Statistical significance was defined as a 2-tailed P value less than .05. All analyses were performed using R version 4.0.5 (The R Foundation). Analyses were conducted from June 2021 to October 2022.
Results
Protective PTVs in NHLBI Study Participants
Among 19 073 participants from the NHLBI study cohorts, 10 598 participants (55.6%) were female, and the mean (SD) age at enrollment was 52 (17) years. A total of 636 participants (3.3%) were Asian, 4554 (23.9%) were Black, 1090 (5.7%) were Hispanic, 12 781 (67.0%) were White, and 8 (<0.1%) were another race (including American Indian and Alaska Native and other races). Self-reported race classifications were generally concordant with genetic ancestry as quantified by principal components (eFigure 1 in Supplement 1). A median (range) of 5 (1-9) study visits were available for study participants. Additional details of demographic and clinical characteristics are provided in eTable 2 in Supplement 1.
A total of 139 participants (0.7%) carried a PTV in either APOB (28 [0.2%]) or PCSK9 (111 [0.6%]); there were no homozygous carriers. Demographic and clinical characteristics are provided in eTable 3 in Supplement 1, and information on each PTV is summarized in eTable 4 in Supplement 1. Mean (SD) estimated untreated LDL cholesterol concentrations were 80 (33) mg/dL in carriers and 128 (38) mg/dL in noncarriers, corresponding to an adjusted difference of 49 mg/dL (95% CI, 43-56; P < .001) (Figure 1A; Table 1); a sensitivity analysis excluding individuals taking lipid-lowering medications revealed nearly identical results. This difference in estimated untreated LDL cholesterol levels between carriers and noncarriers was stable over time (Figure 1B).
Figure 1. Estimated Untreated Low-density Lipoprotein (LDL) Cholesterol Levels in APOB or PCSK9 Protein-Truncating Variant (PTV) Carriers and Noncarriers in National Heart, Lung, and Blood Institute Study Cohorts.
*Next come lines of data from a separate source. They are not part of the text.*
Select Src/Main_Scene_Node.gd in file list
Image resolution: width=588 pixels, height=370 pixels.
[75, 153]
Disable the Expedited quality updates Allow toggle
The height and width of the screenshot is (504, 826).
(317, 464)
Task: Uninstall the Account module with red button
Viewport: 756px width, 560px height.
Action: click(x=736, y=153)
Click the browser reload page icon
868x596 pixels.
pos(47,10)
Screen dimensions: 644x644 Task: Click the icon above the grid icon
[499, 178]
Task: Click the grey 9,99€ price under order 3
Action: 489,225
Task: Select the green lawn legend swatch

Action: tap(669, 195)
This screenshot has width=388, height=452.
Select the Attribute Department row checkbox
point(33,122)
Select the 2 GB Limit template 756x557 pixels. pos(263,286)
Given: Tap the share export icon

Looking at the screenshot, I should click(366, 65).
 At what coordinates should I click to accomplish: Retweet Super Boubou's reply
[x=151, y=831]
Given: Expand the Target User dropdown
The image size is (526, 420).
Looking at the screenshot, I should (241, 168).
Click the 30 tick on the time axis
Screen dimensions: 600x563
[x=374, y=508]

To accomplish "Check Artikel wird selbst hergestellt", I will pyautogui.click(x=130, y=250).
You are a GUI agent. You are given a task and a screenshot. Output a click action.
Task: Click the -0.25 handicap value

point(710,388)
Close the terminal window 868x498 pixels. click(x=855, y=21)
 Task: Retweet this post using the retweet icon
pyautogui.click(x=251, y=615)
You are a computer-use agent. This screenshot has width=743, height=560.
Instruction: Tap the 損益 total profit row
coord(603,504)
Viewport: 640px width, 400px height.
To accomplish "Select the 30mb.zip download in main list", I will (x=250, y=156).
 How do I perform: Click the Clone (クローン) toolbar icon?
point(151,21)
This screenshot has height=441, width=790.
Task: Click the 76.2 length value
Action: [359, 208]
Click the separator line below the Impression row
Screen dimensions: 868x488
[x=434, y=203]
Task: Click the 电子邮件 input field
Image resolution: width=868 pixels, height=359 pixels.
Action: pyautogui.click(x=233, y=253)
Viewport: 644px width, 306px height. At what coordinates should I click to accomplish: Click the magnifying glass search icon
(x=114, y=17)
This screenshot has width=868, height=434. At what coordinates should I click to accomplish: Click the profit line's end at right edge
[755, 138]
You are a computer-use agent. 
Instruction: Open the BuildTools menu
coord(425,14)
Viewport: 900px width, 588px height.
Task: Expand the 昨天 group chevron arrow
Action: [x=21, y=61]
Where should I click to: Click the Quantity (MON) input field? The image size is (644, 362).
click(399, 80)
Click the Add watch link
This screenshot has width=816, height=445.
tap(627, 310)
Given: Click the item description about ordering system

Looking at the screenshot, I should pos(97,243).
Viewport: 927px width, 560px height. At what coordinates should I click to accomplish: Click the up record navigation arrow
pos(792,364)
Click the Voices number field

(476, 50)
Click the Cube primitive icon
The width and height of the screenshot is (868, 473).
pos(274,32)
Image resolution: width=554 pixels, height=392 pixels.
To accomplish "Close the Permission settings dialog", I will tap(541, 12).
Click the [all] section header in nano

A, Box plots show the estimated untreated LDL cholesterol levels for PTV carriers (n = 139) and noncarriers (n = 18 934) at enrollment. The midline indicates the median; the bottom and top of the box indicate the first and third quartiles; and the whiskers indicate 1.5 × IQR. B, Assessed across multiple study visits, age-stratified estimated untreated LDL cholesterol levels are shown with box plots for PTV carriers and noncarriers. This difference was stable over time (P < .05 for each decade). The midline indicates the median; the bottom and top of the box indicate the first and third quartiles; and the whiskers indicate 1.5 × IQR.
aP < .001.
Table 1. Comparison of Characteristics at Enrollment Between Protein-Truncating Variant Carriers and Noncarriers in National Heart, Lung, and Blood Institute Study Cohorts.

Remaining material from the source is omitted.